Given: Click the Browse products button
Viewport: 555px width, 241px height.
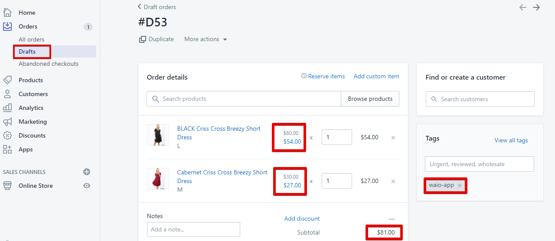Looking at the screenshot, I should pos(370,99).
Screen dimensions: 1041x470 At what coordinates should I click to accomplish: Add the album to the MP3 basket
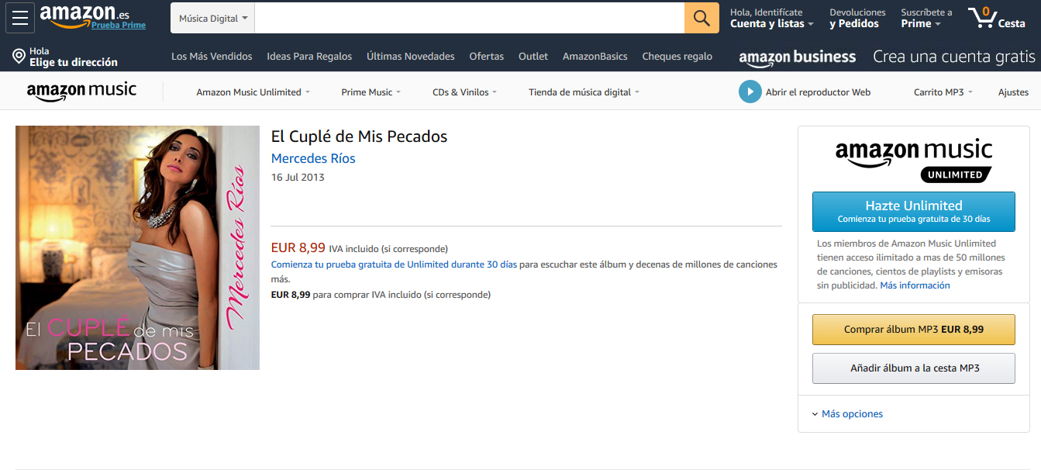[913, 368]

## Instructions to follow
Quote verbatim the final run of lines in the material above, from the line that contains "Screen dimensions: 1041x470" through the very last line, excluding any pictures.

## Answer box
Screen dimensions: 1041x470 At what coordinates should I click to accomplish: Add the album to the MP3 basket
[913, 368]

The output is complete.